*Activity*
Leave out the pictures and output exactly the lines below from the one with "This screenshot has height=784, width=1538." down to the one with "Instruction: Open the 战斗(C) menu", both of them included.

*Saved entries*
>>>>

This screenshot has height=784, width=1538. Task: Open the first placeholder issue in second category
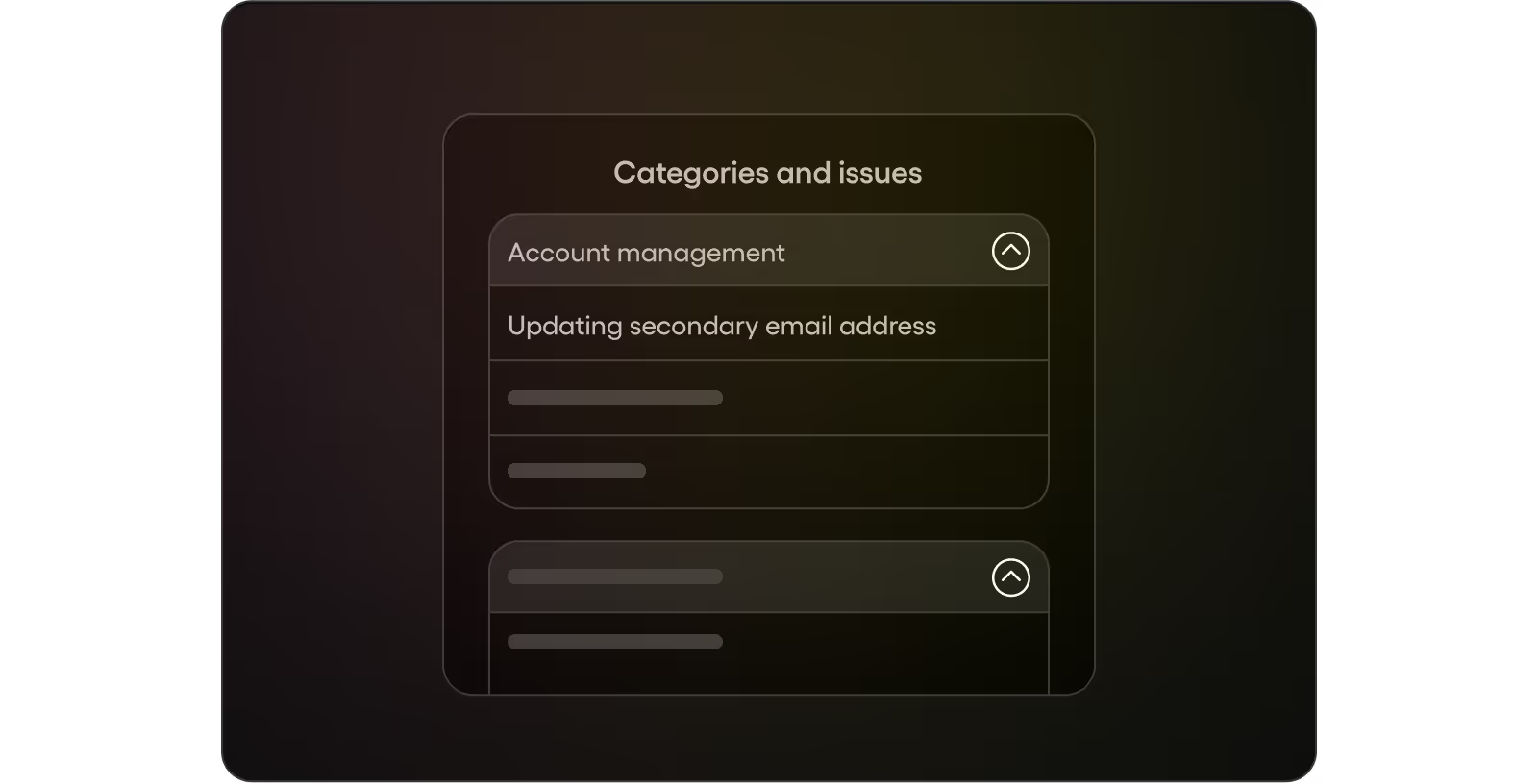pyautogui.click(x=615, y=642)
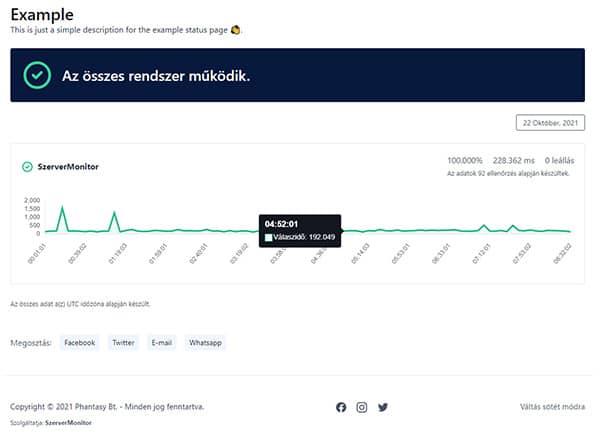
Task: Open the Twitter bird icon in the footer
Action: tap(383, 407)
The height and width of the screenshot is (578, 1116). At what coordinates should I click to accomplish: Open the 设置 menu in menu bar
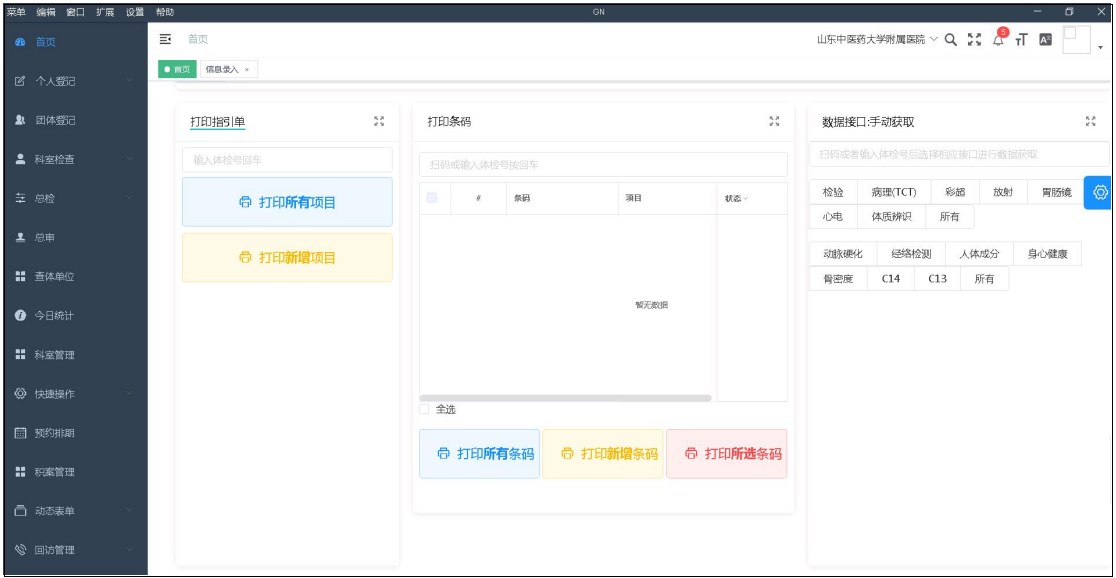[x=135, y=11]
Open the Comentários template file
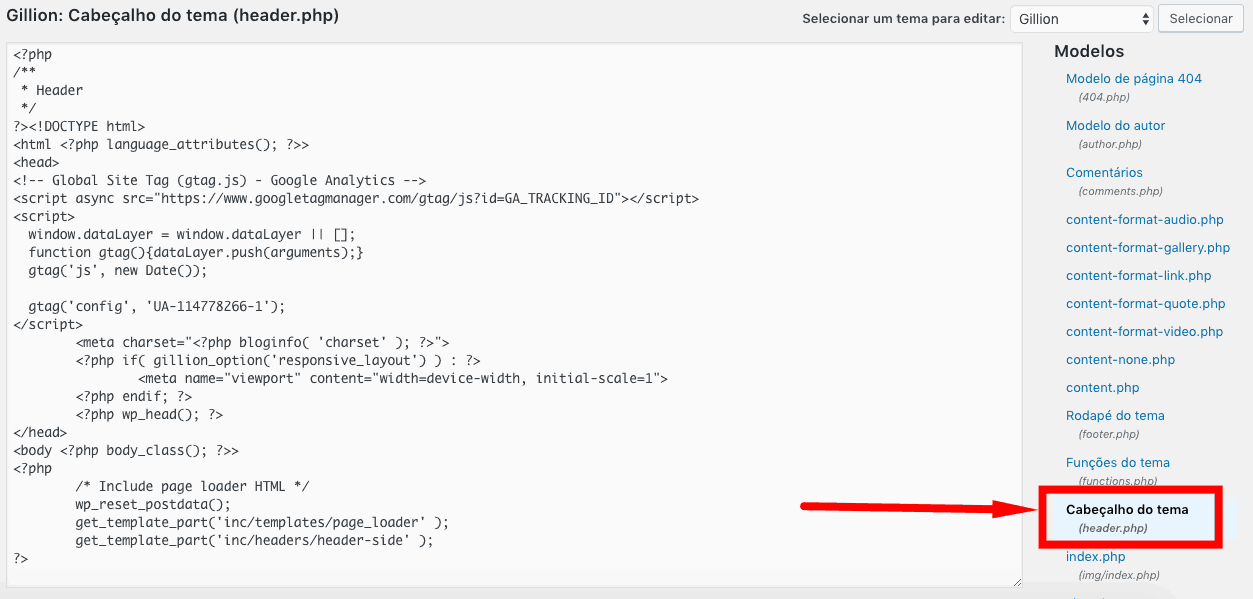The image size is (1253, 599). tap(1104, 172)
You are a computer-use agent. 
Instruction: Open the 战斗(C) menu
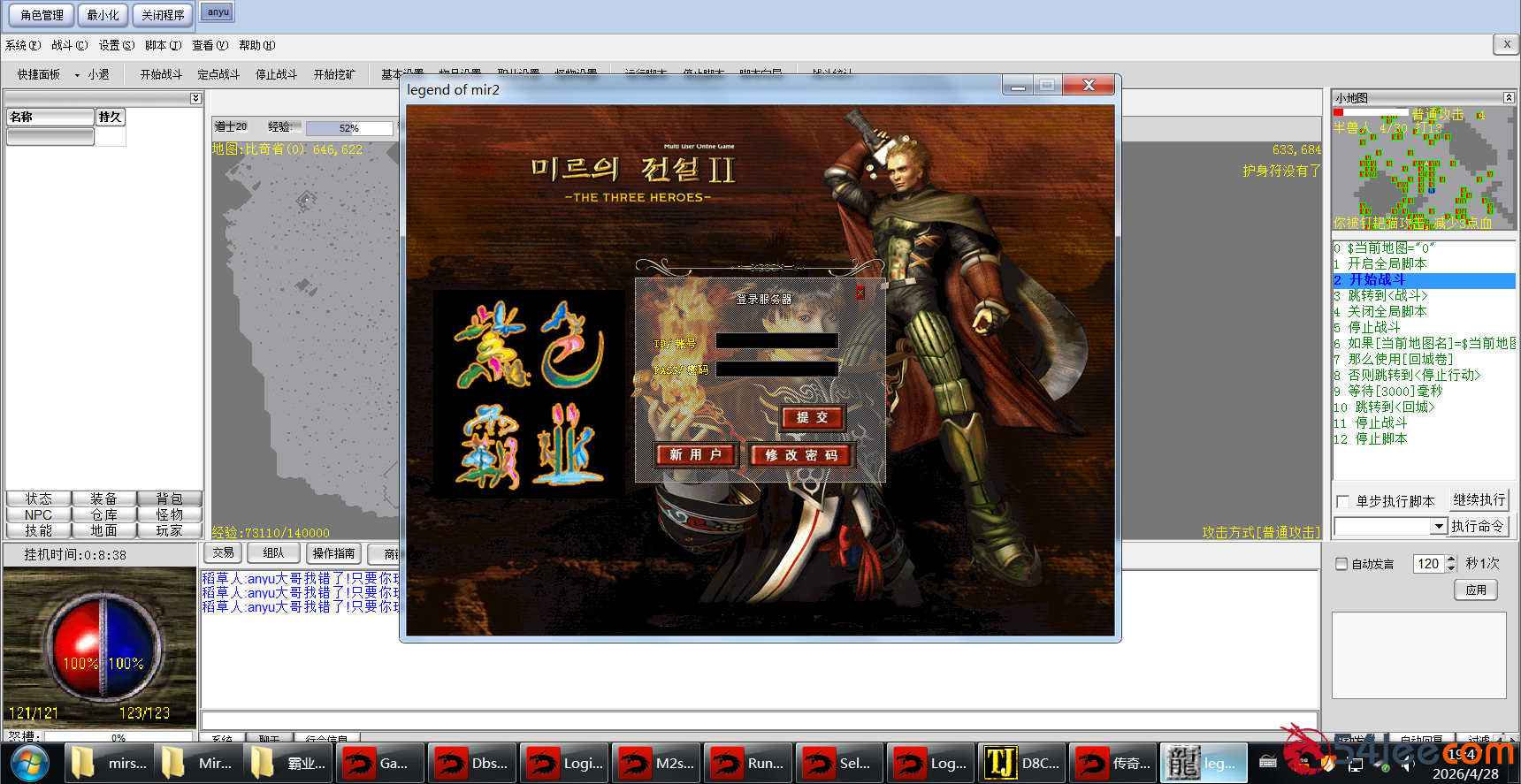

<<<<
>>>>

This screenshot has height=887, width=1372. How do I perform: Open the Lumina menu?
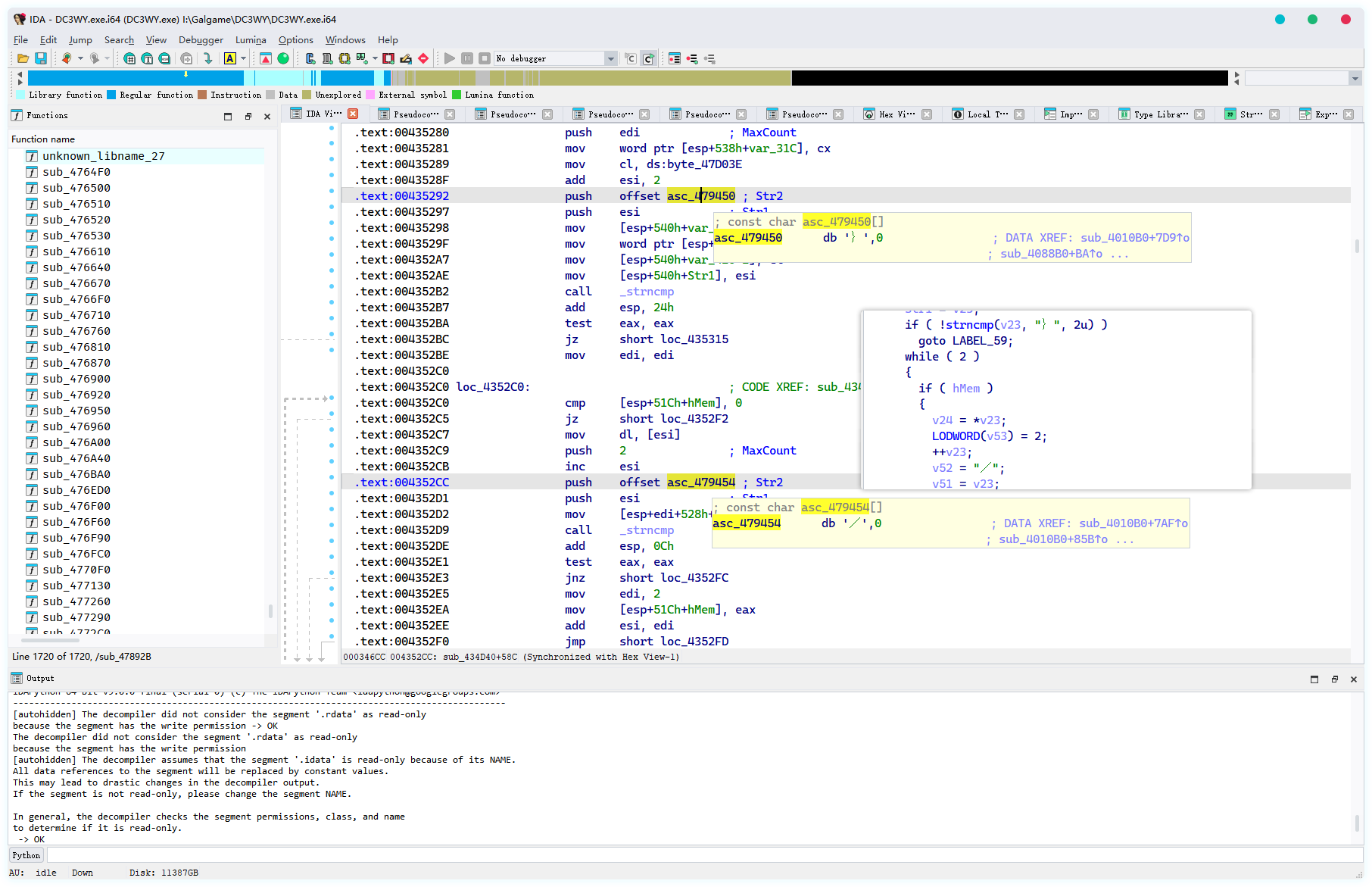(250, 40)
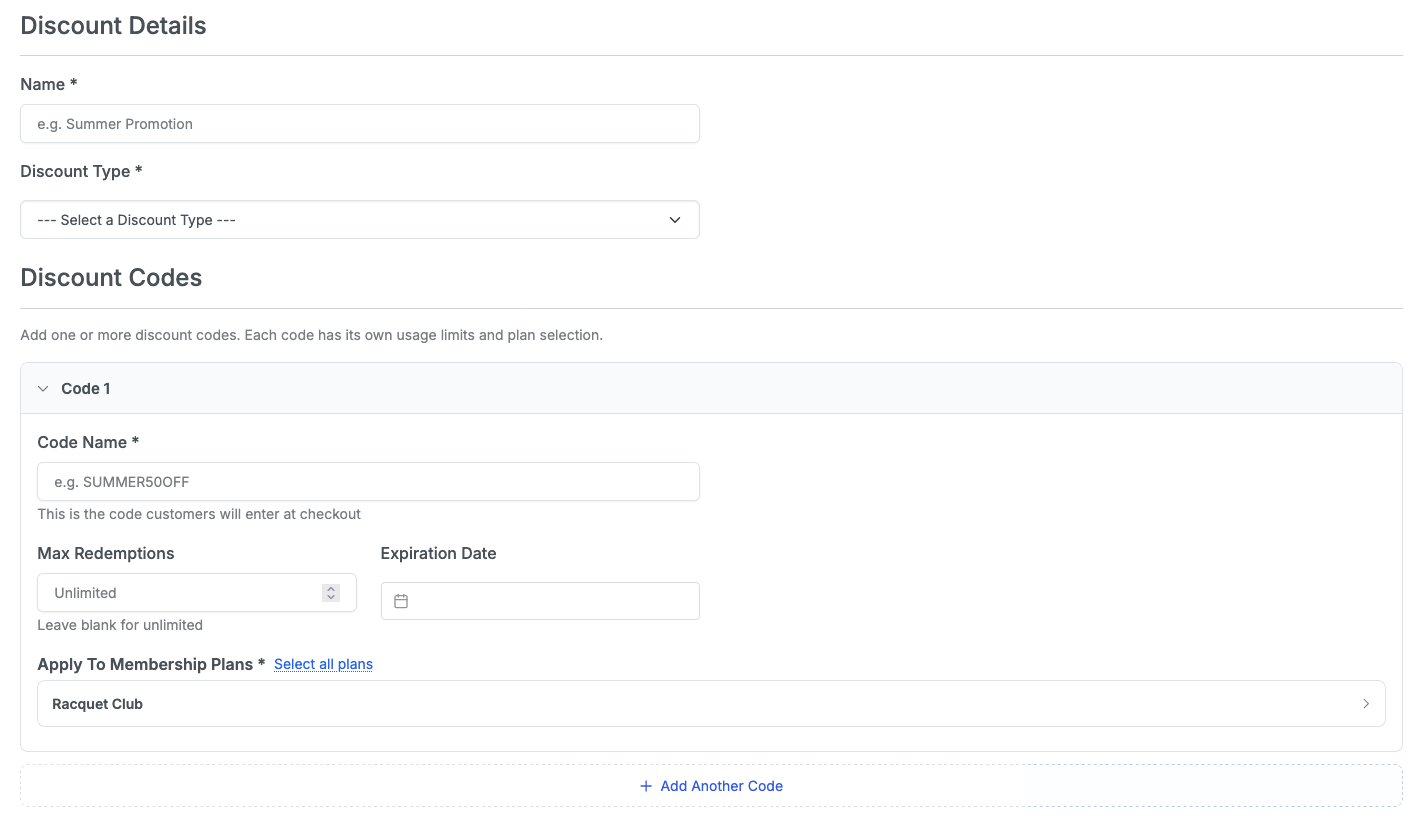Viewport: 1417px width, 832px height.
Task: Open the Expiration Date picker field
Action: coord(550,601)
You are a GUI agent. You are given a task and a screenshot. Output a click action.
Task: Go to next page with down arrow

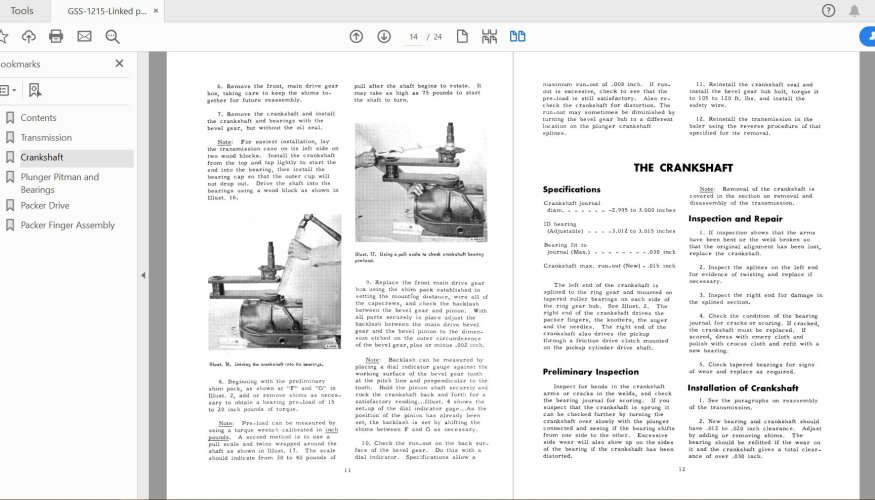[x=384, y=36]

<<<<

*Answer for this exercise*
This screenshot has height=784, width=1538. Task: Open the first placeholder issue in second category
pyautogui.click(x=615, y=642)
Task: Open the Twitter bird icon in the footer
Action: tap(383, 407)
The height and width of the screenshot is (578, 1116). At what coordinates should I click to accomplish: Open the 设置 menu in menu bar
[x=135, y=11]
Open the Comentários template file
The image size is (1253, 599). tap(1104, 172)
You are a computer-use agent. 
Instruction: Open the 战斗(C) menu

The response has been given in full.